An Intentional Life — Part 3: 5 Design Principles for a Personal Operating System
If I had to boil down the various parts of my operating system to principles, these would be it. They are closely related to the insights in Part 2, with a heavy dose of lived experience on implementing the system.
Principle 1: Reflect on what’s important to you on a regular basis
It’s difficult to achieve what’s important without defining “what’s important” first. Without that definition, there is no benchmark for determining how well you’re doing and whether you need to make adjustments. This is the absolute core of my system. Any process to develop your own system should start here.
And once you have a clear definition of success, one needs dedicated, regular time to reflect and measure yourself against that definition of success.
Clarence Otis, former CEO of Darden Restaurants, put this well in his Corner Office interview:
“…in senior leadership positions, one of your jobs is to reflect, and you have to schedule time to do that.”
Principle 2: Continuously (re)focus on what’s important
A core belief of mine is that anything you do that is of low importance steals time and attention from things that are of high importance. The operating system is all about implementing that idea. So the principle is to have processes that enable focus on what’s of high importance and actively eliminates everything else.
Geoff Vuleta, former CEO of Fahrenheit 212 describes this iterative process of (re)focusing:
“I realized I had become a creature of habit, and I needed to reinvent myself. …Companies around us were growing faster than we were. And I began to realize that I simply wasn’t at enough tables to pitch new business. And then it became a question of, what am I doing that I’ve got to stop doing in order to ensure that I’m at more tables? …So I stopped doing a good number of things at the firm that I’d been doing before.”
Principle 3: Start with a clean sheet
Art of War is an evergreen source of wisdom on strategy. One of my favoring lines is this:
“Do not repeat the tactics which have gained you one victory, but let your methods be regulated by the infinite variety of circumstances.”

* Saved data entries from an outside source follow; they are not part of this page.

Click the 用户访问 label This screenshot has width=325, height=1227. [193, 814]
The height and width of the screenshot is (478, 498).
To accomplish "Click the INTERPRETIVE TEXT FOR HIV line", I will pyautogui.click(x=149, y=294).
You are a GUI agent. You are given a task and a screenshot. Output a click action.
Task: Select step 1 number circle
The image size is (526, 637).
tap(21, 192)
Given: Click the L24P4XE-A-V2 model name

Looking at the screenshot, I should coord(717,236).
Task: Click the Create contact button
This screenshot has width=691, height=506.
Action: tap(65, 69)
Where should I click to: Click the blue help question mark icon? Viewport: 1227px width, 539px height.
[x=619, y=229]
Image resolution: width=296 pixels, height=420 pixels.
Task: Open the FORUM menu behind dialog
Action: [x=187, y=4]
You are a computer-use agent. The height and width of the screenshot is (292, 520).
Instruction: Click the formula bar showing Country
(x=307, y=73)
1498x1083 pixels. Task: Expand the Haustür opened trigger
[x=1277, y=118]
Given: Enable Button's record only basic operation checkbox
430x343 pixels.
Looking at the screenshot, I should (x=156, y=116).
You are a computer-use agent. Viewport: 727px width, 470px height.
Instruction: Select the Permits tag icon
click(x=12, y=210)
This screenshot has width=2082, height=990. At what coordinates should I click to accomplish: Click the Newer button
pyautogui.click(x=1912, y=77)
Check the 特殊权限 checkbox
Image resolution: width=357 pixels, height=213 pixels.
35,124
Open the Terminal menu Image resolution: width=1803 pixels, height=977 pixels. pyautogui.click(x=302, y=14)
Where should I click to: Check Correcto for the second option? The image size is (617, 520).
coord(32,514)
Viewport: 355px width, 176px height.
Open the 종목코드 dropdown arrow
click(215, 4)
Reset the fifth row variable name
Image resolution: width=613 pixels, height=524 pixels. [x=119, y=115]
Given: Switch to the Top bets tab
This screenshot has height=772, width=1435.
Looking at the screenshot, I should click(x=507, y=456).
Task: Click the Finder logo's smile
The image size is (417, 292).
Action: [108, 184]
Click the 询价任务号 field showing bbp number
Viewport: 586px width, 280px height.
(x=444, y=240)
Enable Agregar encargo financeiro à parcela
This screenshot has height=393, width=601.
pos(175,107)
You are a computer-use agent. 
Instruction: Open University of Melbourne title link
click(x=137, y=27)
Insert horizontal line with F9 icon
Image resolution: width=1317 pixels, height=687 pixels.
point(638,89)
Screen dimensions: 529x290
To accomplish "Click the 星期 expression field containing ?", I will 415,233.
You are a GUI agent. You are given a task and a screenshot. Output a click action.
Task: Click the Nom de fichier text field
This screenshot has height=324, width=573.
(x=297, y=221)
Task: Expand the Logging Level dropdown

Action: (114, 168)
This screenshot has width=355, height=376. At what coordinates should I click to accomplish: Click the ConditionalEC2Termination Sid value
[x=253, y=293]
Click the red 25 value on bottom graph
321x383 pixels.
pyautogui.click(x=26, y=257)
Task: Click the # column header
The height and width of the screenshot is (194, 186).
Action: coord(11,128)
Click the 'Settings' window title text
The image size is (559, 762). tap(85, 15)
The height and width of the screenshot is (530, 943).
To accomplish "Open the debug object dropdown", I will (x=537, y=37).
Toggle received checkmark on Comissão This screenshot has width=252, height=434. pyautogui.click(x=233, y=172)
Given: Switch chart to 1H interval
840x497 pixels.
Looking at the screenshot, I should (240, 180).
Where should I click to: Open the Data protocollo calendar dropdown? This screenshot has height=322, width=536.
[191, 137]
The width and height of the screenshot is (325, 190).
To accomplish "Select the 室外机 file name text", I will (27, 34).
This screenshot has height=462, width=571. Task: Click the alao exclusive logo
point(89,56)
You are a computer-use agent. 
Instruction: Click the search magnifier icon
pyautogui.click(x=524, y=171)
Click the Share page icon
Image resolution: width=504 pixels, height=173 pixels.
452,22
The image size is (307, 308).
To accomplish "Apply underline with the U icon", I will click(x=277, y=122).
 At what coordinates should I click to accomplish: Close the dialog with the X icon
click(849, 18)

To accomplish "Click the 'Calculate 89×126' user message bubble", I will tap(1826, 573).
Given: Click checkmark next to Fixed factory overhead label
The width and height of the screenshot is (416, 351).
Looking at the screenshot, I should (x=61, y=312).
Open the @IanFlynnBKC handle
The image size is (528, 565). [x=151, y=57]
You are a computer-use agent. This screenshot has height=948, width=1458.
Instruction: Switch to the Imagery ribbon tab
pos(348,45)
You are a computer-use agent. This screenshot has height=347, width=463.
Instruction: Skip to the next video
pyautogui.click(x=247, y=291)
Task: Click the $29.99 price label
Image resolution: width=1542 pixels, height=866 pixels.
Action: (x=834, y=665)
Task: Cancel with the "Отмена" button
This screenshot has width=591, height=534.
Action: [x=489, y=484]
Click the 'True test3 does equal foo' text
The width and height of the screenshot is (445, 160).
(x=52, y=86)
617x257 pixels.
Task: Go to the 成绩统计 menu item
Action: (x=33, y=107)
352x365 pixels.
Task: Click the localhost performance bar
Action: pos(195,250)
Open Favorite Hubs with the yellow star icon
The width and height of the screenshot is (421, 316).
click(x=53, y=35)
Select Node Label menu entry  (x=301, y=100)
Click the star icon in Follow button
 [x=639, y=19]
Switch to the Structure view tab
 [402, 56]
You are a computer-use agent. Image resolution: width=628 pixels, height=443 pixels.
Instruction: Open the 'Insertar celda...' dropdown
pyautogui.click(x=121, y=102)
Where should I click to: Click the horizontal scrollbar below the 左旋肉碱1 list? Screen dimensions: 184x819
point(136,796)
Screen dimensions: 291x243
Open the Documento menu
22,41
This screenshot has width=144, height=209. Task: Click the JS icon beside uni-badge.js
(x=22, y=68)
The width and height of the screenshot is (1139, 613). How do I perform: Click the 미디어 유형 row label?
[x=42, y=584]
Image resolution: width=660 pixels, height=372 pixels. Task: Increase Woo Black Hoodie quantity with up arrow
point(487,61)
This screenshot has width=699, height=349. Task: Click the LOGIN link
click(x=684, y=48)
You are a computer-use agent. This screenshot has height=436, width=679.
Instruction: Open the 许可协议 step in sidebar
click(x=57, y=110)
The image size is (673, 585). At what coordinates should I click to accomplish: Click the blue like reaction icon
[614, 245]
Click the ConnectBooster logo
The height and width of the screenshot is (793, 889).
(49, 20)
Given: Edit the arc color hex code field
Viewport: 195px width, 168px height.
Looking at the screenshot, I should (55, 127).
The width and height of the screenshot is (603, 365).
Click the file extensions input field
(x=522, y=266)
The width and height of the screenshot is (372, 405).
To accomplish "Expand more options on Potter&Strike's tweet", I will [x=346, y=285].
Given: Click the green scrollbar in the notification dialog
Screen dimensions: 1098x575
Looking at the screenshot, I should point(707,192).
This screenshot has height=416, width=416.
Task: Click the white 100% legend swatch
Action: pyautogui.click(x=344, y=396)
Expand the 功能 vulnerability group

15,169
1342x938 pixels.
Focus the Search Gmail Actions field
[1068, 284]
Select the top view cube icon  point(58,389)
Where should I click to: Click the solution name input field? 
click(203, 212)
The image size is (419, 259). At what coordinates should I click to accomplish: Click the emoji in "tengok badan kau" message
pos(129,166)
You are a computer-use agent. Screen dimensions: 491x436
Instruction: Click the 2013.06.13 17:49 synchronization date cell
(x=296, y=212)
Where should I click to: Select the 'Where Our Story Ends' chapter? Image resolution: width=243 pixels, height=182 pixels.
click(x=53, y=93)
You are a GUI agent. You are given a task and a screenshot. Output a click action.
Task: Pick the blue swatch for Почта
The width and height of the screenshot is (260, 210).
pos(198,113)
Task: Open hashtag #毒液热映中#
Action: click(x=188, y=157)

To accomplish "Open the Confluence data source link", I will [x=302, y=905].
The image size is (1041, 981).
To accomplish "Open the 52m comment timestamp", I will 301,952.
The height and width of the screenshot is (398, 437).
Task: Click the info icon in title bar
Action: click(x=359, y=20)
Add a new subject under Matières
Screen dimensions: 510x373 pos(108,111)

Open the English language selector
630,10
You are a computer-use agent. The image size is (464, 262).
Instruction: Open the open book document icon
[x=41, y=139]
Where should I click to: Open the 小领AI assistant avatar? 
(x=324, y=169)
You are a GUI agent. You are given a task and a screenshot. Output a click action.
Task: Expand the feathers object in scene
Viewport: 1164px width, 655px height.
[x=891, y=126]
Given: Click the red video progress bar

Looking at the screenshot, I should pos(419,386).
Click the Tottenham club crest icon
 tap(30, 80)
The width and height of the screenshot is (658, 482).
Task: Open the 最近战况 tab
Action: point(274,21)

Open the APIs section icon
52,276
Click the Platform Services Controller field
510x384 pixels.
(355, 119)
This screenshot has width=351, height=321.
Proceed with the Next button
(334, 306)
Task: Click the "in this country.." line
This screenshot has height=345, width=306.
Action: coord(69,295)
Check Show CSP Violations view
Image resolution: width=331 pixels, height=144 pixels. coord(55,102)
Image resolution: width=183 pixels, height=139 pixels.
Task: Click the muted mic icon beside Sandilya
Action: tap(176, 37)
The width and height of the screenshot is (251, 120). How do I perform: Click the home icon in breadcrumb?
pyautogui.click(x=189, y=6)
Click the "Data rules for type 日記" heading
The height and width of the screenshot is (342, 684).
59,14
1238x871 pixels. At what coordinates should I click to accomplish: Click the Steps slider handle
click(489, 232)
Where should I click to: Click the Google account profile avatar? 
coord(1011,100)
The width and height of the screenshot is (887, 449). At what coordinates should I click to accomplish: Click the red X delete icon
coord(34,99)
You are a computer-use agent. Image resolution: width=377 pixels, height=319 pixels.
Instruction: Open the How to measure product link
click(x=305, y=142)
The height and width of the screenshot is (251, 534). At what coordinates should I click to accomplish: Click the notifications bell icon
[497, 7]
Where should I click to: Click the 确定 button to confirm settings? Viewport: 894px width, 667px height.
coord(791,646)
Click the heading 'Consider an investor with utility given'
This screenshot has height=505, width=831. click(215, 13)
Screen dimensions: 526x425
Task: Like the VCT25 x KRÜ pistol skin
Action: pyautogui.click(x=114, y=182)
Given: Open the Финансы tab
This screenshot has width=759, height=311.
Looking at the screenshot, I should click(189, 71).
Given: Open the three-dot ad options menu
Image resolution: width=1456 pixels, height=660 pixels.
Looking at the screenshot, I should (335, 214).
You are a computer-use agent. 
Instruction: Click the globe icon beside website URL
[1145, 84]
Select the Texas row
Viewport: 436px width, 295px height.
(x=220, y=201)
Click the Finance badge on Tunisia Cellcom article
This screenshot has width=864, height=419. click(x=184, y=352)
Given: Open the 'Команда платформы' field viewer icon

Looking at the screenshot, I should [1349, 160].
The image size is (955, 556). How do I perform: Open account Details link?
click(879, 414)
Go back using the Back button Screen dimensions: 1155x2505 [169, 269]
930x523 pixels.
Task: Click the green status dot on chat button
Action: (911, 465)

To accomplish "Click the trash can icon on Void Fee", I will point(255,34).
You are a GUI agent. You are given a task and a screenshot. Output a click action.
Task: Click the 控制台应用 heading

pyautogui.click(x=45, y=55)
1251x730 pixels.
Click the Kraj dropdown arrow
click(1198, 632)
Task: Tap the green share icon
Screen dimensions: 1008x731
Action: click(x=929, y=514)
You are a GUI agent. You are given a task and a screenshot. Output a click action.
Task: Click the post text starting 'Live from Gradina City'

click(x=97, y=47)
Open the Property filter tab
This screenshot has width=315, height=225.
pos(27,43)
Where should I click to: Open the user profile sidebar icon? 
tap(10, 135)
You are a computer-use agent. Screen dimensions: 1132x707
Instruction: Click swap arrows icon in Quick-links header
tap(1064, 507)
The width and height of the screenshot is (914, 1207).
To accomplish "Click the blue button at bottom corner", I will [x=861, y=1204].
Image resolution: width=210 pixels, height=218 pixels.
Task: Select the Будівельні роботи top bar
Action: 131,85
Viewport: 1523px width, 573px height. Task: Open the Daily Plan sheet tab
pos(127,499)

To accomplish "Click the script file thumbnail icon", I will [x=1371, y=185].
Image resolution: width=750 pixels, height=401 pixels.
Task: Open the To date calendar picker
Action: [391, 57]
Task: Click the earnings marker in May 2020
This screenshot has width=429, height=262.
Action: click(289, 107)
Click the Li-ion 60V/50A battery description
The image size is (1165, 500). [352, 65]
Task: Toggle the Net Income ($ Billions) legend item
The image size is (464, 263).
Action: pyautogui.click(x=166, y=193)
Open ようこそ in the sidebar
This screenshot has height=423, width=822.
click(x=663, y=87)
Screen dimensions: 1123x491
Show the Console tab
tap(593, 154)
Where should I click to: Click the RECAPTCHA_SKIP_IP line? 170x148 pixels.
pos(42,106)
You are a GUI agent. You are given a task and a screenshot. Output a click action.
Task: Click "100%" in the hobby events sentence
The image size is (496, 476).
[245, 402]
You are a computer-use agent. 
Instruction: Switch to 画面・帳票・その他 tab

How does that apply to a personal operating system? Because circumstances constantly change, a key mistake is setting out a plan for today based on what was important yesterday (or this week, based on last week). For me, the best way to avoid this mistake is to start with a clean sheet of paper each week and each day when writing out my plan.
In contrast, electronic tools make it easy to leave the least important items on yesterday’s to-do— the ones not important enough to get done then — as the first things on your to-do list for today. Many times, that’s fine — #4 on the list is problem still important enough. But it leaves a lot of room for stale thinking, especially if your situation changed since yesterday or you learned something important.
Principle 4: Seek work-life alignment (not balance)
To state the obvious, personal success and professional success are intertwined. Being healthy, high-energy, and happy enables you to focus on work. And when work is a drag, it’ll drag on your personal life as well.
Two quotes that tie together work and life success:
Sun Tzu, in Art of War:
“If you are careful of your men, and camp on hard ground, the army will be free from disease of every kind, and this will spell victory.”
Barack Obama, as quoted by Michael Lewis in a Vanity Fair interview, is even more stark:
“This time he covered a lot more ground and was willing to talk about the mundane details of presidential existence. ‘You have to exercise,’ he said, for instance. ‘Or at some point you’ll just break down.’”
It makes no sense to draw stark lines on the calendar for Monday through Friday 9am-5pm and relegate your personal priorities to the time (and energy) that are left over. That’s a recipe for failure and isn’t even how most modern workplaces and families function.
Instead, actively put personal tasks on the same priority level as professional tasks, so that the latter does not crowd out the former — either in your mind or on your calendar.
Principle 5: Blast away administrative stuff in batches
There’s no way to completely avoid administrative tasks, household chores, or any number of activities that don’t readily fit the definition of “most important.” That said, actively working to reduce the number of those things outstanding reduces mental clutter and the mental energy to keep track of them. Hence, the goal is to get rid of these items quickly or eliminate them as tasks in the first place.
Barack Obama also mentioned reducing mental energy spent on non-important items as a key to his strategy:
“You’ll see I wear only gray or blue suits….I’m trying to pare down decisions. I don’t want to make decisions about what I’m eating or wearing. Because I have too many other decisions to make. …You need to focus your decision-making energy. You need to routinize yourself. You can’t be going through the day distracted by trivia.”